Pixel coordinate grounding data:
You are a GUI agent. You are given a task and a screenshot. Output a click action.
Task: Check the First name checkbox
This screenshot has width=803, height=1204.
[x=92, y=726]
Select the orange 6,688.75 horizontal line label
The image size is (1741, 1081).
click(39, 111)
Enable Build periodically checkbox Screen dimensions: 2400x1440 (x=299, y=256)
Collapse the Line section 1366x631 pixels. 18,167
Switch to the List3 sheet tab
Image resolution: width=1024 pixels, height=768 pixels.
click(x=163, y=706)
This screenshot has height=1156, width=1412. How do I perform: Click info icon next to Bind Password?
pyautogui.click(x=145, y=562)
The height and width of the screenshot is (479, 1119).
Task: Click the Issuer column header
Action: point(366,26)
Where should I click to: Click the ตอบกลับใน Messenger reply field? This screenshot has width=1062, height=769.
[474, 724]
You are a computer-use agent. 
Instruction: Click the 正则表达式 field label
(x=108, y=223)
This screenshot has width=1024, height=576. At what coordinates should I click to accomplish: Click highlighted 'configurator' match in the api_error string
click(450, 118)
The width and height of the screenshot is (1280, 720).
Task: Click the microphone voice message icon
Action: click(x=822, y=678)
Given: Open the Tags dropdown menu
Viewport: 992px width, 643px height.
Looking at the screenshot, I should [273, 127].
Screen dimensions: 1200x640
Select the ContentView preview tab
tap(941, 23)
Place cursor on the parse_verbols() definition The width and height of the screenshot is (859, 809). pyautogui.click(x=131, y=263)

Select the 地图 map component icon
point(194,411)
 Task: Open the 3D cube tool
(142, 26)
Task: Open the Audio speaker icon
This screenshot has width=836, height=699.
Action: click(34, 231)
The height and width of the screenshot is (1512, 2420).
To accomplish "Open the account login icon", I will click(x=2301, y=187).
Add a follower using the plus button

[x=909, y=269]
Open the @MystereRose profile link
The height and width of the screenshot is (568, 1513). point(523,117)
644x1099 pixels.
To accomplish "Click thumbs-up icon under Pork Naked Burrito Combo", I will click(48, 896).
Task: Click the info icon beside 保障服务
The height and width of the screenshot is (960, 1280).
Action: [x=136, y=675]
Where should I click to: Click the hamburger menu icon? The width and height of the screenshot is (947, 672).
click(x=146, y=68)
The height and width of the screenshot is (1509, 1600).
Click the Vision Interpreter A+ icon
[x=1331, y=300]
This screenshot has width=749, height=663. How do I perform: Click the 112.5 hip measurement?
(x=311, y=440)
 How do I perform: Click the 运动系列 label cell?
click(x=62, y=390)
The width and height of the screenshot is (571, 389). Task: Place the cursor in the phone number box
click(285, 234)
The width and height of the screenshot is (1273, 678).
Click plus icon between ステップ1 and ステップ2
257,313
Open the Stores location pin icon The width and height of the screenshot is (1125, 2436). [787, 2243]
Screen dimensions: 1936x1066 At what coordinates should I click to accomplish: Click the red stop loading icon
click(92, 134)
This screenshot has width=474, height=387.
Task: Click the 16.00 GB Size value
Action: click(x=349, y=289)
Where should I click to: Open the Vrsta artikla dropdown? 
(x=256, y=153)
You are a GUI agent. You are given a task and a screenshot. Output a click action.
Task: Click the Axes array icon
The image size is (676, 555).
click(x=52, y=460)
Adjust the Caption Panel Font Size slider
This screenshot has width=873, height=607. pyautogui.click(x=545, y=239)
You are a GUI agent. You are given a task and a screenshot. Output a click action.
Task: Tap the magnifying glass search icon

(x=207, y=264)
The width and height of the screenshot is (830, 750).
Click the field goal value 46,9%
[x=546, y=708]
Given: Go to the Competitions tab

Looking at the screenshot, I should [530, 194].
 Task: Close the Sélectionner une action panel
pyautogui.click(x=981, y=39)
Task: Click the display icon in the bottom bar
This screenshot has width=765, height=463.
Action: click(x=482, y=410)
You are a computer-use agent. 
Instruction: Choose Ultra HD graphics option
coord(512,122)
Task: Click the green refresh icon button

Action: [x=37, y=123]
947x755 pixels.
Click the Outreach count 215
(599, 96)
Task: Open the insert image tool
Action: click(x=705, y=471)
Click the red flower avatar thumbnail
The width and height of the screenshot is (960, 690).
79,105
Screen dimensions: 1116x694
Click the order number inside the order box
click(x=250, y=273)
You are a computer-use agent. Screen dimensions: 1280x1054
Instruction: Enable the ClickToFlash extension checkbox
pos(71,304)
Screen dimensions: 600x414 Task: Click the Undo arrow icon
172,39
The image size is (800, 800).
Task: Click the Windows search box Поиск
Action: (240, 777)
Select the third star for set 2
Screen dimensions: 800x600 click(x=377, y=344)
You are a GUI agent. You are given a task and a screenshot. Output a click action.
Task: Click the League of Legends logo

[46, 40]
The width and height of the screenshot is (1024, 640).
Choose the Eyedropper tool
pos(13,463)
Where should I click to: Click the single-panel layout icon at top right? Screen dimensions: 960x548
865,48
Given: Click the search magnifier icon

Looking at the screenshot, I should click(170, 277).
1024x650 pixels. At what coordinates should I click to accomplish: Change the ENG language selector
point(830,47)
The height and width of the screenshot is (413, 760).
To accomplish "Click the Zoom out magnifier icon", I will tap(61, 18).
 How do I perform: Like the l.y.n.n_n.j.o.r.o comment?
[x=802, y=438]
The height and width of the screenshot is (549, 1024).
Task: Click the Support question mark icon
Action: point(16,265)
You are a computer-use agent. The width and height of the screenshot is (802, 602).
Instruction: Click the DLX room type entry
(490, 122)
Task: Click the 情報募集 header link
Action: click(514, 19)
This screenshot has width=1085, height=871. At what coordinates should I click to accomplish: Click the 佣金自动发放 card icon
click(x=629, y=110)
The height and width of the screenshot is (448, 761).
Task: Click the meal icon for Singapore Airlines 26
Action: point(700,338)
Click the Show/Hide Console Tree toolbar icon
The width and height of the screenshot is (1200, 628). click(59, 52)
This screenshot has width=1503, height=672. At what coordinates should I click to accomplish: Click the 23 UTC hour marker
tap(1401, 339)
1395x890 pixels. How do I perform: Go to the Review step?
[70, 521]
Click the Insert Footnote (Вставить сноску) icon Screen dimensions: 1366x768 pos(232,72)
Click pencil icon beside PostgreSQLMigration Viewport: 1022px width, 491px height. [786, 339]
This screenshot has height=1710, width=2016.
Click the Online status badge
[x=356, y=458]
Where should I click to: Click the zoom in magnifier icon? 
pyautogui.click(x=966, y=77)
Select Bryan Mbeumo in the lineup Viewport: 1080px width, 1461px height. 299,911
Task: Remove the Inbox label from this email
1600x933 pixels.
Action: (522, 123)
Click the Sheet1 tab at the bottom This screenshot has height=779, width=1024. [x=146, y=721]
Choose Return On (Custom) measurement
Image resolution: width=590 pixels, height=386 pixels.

* Exercise goal *
The lines above should be duplicated exactly.

* Solution to the problem *
You are a GUI agent. You are given a task and a screenshot. Output a click action.
Task: Check the First name checkbox
This screenshot has width=803, height=1204.
[x=92, y=726]
Select the orange 6,688.75 horizontal line label
The image size is (1741, 1081).
click(39, 111)
Enable Build periodically checkbox Screen dimensions: 2400x1440 (x=299, y=256)
Collapse the Line section 1366x631 pixels. 18,167
Switch to the List3 sheet tab
Image resolution: width=1024 pixels, height=768 pixels.
click(x=163, y=706)
This screenshot has height=1156, width=1412. How do I perform: Click info icon next to Bind Password?
pyautogui.click(x=145, y=562)
The height and width of the screenshot is (479, 1119).
Task: Click the Issuer column header
Action: point(366,26)
Where should I click to: Click the ตอบกลับใน Messenger reply field? This screenshot has width=1062, height=769.
[474, 724]
You are a computer-use agent. 
Instruction: Click the 正则表达式 field label
(x=108, y=223)
This screenshot has width=1024, height=576. At what coordinates should I click to accomplish: Click highlighted 'configurator' match in the api_error string
click(450, 118)
The width and height of the screenshot is (1280, 720).
Task: Click the microphone voice message icon
Action: click(x=822, y=678)
Given: Open the Tags dropdown menu
Viewport: 992px width, 643px height.
Looking at the screenshot, I should [273, 127].
Screen dimensions: 1200x640
Select the ContentView preview tab
tap(941, 23)
Place cursor on the parse_verbols() definition The width and height of the screenshot is (859, 809). pyautogui.click(x=131, y=263)

Select the 地图 map component icon
point(194,411)
 Task: Open the 3D cube tool
(142, 26)
Task: Open the Audio speaker icon
This screenshot has width=836, height=699.
Action: click(34, 231)
The height and width of the screenshot is (1512, 2420).
To accomplish "Open the account login icon", I will click(x=2301, y=187).
Add a follower using the plus button

[x=909, y=269]
Open the @MystereRose profile link
The height and width of the screenshot is (568, 1513). point(523,117)
644x1099 pixels.
To accomplish "Click thumbs-up icon under Pork Naked Burrito Combo", I will click(48, 896).
Task: Click the info icon beside 保障服务
The height and width of the screenshot is (960, 1280).
Action: [x=136, y=675]
Where should I click to: Click the hamburger menu icon? The width and height of the screenshot is (947, 672).
click(x=146, y=68)
The height and width of the screenshot is (1509, 1600).
Click the Vision Interpreter A+ icon
[x=1331, y=300]
This screenshot has width=749, height=663. How do I perform: Click the 112.5 hip measurement?
(x=311, y=440)
 How do I perform: Click the 运动系列 label cell?
click(x=62, y=390)
The width and height of the screenshot is (571, 389). Task: Place the cursor in the phone number box
click(285, 234)
The width and height of the screenshot is (1273, 678).
Click plus icon between ステップ1 and ステップ2
257,313
Open the Stores location pin icon The width and height of the screenshot is (1125, 2436). [787, 2243]
Screen dimensions: 1936x1066 At what coordinates should I click to accomplish: Click the red stop loading icon
click(92, 134)
This screenshot has width=474, height=387.
Task: Click the 16.00 GB Size value
Action: click(x=349, y=289)
Where should I click to: Open the Vrsta artikla dropdown? 
(x=256, y=153)
You are a GUI agent. You are given a task and a screenshot. Output a click action.
Task: Click the Axes array icon
The image size is (676, 555).
click(x=52, y=460)
Adjust the Caption Panel Font Size slider
This screenshot has width=873, height=607. pyautogui.click(x=545, y=239)
You are a GUI agent. You are given a task and a screenshot. Output a click action.
Task: Tap the magnifying glass search icon

(x=207, y=264)
The width and height of the screenshot is (830, 750).
Click the field goal value 46,9%
[x=546, y=708]
Given: Go to the Competitions tab

Looking at the screenshot, I should [530, 194].
 Task: Close the Sélectionner une action panel
pyautogui.click(x=981, y=39)
Task: Click the display icon in the bottom bar
This screenshot has width=765, height=463.
Action: click(x=482, y=410)
You are a computer-use agent. 
Instruction: Choose Ultra HD graphics option
coord(512,122)
Task: Click the green refresh icon button

Action: [x=37, y=123]
947x755 pixels.
Click the Outreach count 215
(599, 96)
Task: Open the insert image tool
Action: click(x=705, y=471)
Click the red flower avatar thumbnail
The width and height of the screenshot is (960, 690).
79,105
Screen dimensions: 1116x694
Click the order number inside the order box
click(x=250, y=273)
You are a computer-use agent. Screen dimensions: 1280x1054
Instruction: Enable the ClickToFlash extension checkbox
pos(71,304)
Screen dimensions: 600x414 Task: Click the Undo arrow icon
172,39
The image size is (800, 800).
Task: Click the Windows search box Поиск
Action: (240, 777)
Select the third star for set 2
Screen dimensions: 800x600 click(x=377, y=344)
You are a GUI agent. You are given a task and a screenshot. Output a click action.
Task: Click the League of Legends logo

[46, 40]
The width and height of the screenshot is (1024, 640).
Choose the Eyedropper tool
pos(13,463)
Where should I click to: Click the single-panel layout icon at top right? Screen dimensions: 960x548
865,48
Given: Click the search magnifier icon

Looking at the screenshot, I should click(170, 277).
1024x650 pixels. At what coordinates should I click to accomplish: Change the ENG language selector
point(830,47)
The height and width of the screenshot is (413, 760).
To accomplish "Click the Zoom out magnifier icon", I will tap(61, 18).
 How do I perform: Like the l.y.n.n_n.j.o.r.o comment?
[x=802, y=438]
The height and width of the screenshot is (549, 1024).
Task: Click the Support question mark icon
Action: point(16,265)
You are a computer-use agent. The width and height of the screenshot is (802, 602).
Instruction: Click the DLX room type entry
(490, 122)
Task: Click the 情報募集 header link
Action: click(514, 19)
This screenshot has width=1085, height=871. At what coordinates should I click to accomplish: Click the 佣金自动发放 card icon
click(x=629, y=110)
The height and width of the screenshot is (448, 761).
Task: Click the meal icon for Singapore Airlines 26
Action: point(700,338)
Click the Show/Hide Console Tree toolbar icon
The width and height of the screenshot is (1200, 628). click(59, 52)
This screenshot has width=1503, height=672. At what coordinates should I click to accomplish: Click the 23 UTC hour marker
tap(1401, 339)
1395x890 pixels. How do I perform: Go to the Review step?
[70, 521]
Click the Insert Footnote (Вставить сноску) icon Screen dimensions: 1366x768 pos(232,72)
Click pencil icon beside PostgreSQLMigration Viewport: 1022px width, 491px height. [786, 339]
This screenshot has height=1710, width=2016.
Click the Online status badge
[x=356, y=458]
Where should I click to: Click the zoom in magnifier icon? 
pyautogui.click(x=966, y=77)
Select Bryan Mbeumo in the lineup Viewport: 1080px width, 1461px height. 299,911
Task: Remove the Inbox label from this email
1600x933 pixels.
Action: (522, 123)
Click the Sheet1 tab at the bottom This screenshot has height=779, width=1024. [x=146, y=721]
Choose Return On (Custom) measurement
Image resolution: width=590 pixels, height=386 pixels.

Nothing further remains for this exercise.